There is no automated decision-making by using the image recognition facility. The facility does generate a signal automatically. This signal is then assessed (manually) by a supervisor, after which an off-site investigation may take place. The supervisor makes an independent assessment of whether the situation is legal or illegal. If the latter, an enforcer will make an independent decision. With this, there is sufficiently meaningful human intervention.

The 'output' of the algorithms does contribute to making the 'decision' whether or not to conduct further investigation (field investigation) into the observed container in the public space. Thus, the facility (with its associated algorithms) does have a substantial influence.
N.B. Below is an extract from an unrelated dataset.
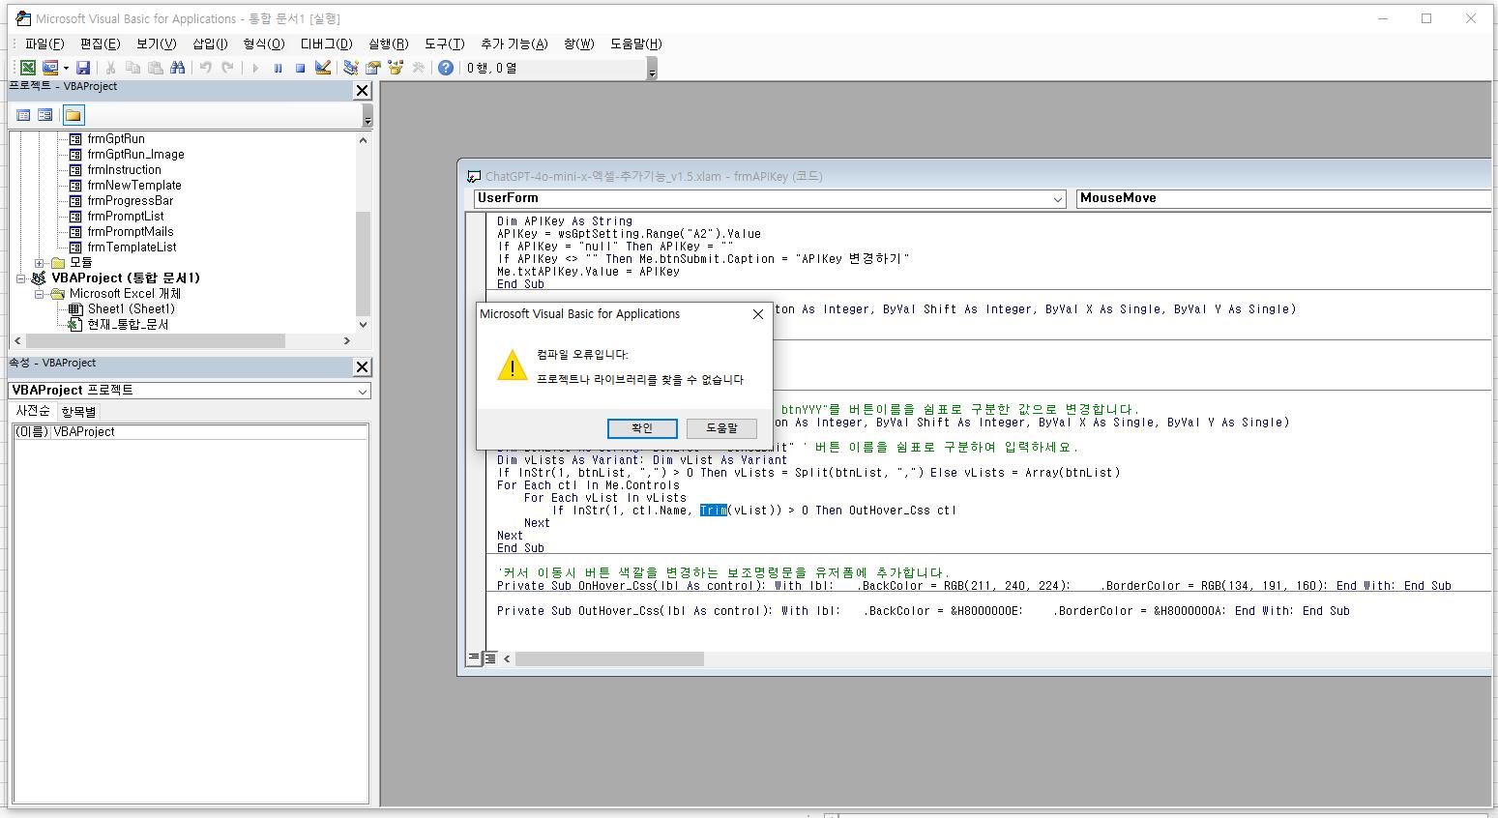The width and height of the screenshot is (1498, 818).
Task: Click the Break (pause) toolbar icon
Action: 278,68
Training dataset for algorithm development:

The municipality used an already available dataset for the development of the image recognition and blur algorithm.

Blur algorithm

It involved roughly 10,000 images of raw, i.e. not anonymised, data. These images were needed to teach the algorithm to manually recognise people and license plates so that they can be removed from images. These images are only accessible to a few developers who train the models. The images will be kept for as long as the algorithm may need further development.

Image recognition algorithm

To teach this algorithm to recognise containers properly, roughly 1,500 partly anonymised and partly non-anonymised images were used to train the algorithm manually. Using non-anonymised images was necessary for this, so that the context (public space of the municipality of Amsterdam) is kept intact as much as possible. This ensures that the algorithm is better able to recognise the containers. Unlike e.g. Google Maps, the municipality also blurs the entire posture of people in public space.

Production data:

The Scan system captures images containing metadata such as date, time, location and heading.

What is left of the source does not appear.